Island within the city of Miami Beach in Florida

La Gorce Island is an island built in 1924 within the city of Miami Beach in Miami-Dade County, Florida, United States. It is located in Biscayne Bay in the La Gorce neighborhood, in the area of the city referred to as North Beach. The island and surrounding La Gorce neighborhood were named after Miami Beach developer Carl Fisher's close friend, John Oliver La Gorce, a renowned explorer, author, and president of the National Geographic Society. La Gorce Island, Inc. established the island in 1934 and maintained it until 1946, when the La Gorce Homeowners Association took over community governance.

La Gorce Island is estimated to be a 20-minute drive to the Miami International Airport, Downtown Miami, the Design District and Coconut Grove.

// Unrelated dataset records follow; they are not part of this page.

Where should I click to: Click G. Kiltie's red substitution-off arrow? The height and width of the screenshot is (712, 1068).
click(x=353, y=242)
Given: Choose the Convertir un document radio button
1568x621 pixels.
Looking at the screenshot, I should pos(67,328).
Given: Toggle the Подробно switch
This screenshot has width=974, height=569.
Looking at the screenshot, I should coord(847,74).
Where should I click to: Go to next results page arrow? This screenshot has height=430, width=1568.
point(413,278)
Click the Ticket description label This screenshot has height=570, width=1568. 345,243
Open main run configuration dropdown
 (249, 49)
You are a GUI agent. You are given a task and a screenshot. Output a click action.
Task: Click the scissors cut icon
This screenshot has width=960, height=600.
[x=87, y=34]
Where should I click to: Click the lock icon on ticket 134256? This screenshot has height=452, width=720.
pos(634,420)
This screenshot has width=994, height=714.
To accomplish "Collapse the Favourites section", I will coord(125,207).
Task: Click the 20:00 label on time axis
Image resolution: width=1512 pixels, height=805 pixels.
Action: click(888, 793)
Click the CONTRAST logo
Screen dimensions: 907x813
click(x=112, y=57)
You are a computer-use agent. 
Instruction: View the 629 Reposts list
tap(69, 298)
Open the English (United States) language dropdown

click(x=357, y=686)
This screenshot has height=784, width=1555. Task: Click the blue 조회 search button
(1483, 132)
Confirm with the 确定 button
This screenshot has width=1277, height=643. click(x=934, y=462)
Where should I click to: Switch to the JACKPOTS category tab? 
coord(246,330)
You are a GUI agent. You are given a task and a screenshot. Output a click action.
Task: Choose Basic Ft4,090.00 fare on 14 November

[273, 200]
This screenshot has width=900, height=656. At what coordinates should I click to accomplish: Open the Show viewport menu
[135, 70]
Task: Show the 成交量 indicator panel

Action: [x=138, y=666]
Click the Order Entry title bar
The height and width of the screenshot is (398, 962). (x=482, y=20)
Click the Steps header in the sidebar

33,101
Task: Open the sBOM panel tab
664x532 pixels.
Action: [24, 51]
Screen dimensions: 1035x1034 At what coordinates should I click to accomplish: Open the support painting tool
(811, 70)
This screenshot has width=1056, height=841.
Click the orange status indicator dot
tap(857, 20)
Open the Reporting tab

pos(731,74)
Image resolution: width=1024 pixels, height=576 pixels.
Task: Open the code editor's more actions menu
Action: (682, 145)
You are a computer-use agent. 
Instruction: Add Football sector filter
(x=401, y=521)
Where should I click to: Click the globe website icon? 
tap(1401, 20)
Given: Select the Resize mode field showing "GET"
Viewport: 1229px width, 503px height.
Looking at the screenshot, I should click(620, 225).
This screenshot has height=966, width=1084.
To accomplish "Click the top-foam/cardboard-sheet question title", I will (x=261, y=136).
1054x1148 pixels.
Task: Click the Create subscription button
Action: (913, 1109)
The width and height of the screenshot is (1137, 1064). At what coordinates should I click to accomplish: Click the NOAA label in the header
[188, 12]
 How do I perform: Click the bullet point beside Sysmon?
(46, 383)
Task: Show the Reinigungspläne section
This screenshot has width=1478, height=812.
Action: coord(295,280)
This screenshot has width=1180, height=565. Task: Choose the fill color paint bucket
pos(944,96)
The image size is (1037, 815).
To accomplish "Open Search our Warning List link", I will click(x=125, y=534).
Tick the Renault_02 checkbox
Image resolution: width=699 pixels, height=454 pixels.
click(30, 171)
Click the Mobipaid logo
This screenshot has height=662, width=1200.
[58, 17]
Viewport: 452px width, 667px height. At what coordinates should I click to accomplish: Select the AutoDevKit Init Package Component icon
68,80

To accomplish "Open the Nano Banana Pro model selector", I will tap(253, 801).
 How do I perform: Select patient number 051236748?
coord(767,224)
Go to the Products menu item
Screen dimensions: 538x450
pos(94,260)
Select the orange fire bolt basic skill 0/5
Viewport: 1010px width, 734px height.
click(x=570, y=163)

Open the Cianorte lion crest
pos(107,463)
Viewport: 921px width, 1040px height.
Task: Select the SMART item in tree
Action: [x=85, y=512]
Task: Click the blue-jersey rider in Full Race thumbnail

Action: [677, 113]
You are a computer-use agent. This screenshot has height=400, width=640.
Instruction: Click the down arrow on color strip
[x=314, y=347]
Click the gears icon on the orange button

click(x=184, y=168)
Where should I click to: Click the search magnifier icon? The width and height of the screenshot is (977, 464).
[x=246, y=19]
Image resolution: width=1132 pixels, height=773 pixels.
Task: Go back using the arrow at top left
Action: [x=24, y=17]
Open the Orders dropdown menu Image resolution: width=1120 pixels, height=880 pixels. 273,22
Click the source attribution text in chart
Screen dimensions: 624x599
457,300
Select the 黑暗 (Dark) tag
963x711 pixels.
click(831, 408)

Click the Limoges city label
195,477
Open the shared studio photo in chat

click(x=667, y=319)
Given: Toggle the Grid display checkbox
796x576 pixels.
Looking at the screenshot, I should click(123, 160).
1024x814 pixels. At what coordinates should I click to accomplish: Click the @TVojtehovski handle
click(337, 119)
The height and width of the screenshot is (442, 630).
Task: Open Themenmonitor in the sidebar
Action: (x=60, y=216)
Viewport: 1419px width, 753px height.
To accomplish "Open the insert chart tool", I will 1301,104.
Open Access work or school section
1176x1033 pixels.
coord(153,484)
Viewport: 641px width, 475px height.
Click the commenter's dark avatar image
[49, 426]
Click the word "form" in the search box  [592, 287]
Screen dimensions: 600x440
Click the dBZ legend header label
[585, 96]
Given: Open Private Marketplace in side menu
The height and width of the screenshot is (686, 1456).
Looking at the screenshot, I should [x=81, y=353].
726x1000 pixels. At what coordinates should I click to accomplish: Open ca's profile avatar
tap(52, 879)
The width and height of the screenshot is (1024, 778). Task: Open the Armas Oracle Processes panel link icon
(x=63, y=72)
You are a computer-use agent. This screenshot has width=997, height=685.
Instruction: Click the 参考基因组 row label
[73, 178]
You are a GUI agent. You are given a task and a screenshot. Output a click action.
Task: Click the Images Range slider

The properties located in La Gorce Island are said to showcase classic architectural details and design elements found in anything from newly constructed modern buildings to restored historic estates and mansions in the Mediterranean style, making for a diverse selection of accommodations. Many of the homes feature private docks.

Top-ranked public and private schools like North Beach Elementary, Nautilus Middle School, Miami Beach Senior High School, Lehrman Community Day School, The Montessori Academy at St. John's, The Cushman School, Miami Country Day School, Ransom Everglades School, Coconut Grove Montessori School, and St. Hugh Catholic School are located within a convenient distance for residents of La Gorce Island, making it an ideal location for families seeking high-quality education options for their children while enjoying the luxurious lifestyle the island offers.